**TASK GOAL**
Which lines in the records below contain the word "Collapse"? Return each of them.

==== TASK MATERIAL

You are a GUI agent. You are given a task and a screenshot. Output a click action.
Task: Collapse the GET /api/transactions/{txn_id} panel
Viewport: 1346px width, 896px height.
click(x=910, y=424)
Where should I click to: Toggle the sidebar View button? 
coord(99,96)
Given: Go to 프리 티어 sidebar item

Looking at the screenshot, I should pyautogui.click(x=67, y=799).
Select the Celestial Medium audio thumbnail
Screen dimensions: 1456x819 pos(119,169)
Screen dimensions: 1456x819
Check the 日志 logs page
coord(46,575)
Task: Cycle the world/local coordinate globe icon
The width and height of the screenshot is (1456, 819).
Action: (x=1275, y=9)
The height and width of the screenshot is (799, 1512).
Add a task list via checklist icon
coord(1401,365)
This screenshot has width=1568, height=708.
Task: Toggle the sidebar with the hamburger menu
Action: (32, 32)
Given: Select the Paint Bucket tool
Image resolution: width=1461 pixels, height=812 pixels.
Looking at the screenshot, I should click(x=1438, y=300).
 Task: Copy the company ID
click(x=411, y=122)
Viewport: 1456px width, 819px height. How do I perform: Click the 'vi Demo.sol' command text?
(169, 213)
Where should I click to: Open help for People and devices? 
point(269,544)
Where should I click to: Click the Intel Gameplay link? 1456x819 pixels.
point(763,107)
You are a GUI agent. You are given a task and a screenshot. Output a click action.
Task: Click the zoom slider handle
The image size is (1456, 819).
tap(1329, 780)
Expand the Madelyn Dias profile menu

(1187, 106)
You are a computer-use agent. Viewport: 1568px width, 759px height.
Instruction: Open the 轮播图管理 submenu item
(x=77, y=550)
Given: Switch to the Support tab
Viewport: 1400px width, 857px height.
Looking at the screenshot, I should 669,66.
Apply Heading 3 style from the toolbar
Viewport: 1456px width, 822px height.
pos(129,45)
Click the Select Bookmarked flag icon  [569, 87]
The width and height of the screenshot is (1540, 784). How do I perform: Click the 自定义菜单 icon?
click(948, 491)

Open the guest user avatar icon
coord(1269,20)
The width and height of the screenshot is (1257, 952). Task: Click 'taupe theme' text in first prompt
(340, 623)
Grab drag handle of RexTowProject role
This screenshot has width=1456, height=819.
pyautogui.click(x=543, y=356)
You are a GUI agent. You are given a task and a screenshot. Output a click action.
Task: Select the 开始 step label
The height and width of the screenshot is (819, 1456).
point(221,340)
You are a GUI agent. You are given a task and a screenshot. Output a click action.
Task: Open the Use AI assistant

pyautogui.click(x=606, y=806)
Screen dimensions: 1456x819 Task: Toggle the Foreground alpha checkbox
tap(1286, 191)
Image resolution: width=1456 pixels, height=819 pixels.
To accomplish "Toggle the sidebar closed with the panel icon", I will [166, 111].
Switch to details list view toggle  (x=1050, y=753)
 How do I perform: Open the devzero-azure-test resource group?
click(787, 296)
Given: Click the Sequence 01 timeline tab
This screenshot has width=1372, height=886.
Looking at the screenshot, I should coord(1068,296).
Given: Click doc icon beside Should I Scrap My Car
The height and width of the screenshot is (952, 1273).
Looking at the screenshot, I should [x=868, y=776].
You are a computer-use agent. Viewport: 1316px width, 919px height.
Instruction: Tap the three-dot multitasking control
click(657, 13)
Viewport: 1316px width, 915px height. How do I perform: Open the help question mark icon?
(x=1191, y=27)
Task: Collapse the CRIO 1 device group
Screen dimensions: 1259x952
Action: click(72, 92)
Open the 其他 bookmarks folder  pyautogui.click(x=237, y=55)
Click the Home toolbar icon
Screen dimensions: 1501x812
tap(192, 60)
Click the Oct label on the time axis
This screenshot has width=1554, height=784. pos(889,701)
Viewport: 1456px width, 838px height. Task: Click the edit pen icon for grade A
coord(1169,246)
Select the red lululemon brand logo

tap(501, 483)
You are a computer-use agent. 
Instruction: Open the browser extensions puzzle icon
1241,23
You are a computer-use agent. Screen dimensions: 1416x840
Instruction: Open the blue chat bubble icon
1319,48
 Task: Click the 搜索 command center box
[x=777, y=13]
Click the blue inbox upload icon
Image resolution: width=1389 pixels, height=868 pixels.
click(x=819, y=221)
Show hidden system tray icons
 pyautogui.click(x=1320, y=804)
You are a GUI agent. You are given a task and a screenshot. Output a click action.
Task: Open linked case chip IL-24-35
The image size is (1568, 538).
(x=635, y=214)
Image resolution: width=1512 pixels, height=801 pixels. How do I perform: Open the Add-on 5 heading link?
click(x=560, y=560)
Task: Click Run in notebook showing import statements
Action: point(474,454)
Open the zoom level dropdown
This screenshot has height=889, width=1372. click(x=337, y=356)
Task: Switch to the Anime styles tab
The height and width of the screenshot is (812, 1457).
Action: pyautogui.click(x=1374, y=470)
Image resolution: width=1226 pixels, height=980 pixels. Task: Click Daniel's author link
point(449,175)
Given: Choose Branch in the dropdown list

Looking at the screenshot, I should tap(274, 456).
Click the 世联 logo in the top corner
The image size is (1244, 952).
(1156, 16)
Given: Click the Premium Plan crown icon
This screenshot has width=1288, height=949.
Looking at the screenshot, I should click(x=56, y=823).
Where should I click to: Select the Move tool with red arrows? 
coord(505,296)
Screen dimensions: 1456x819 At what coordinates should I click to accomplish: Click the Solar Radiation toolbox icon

========

**YOUR SOLUTION**
Task: Collapse the GET /api/transactions/{txn_id} panel
Task: Collapse the CRIO 1 device group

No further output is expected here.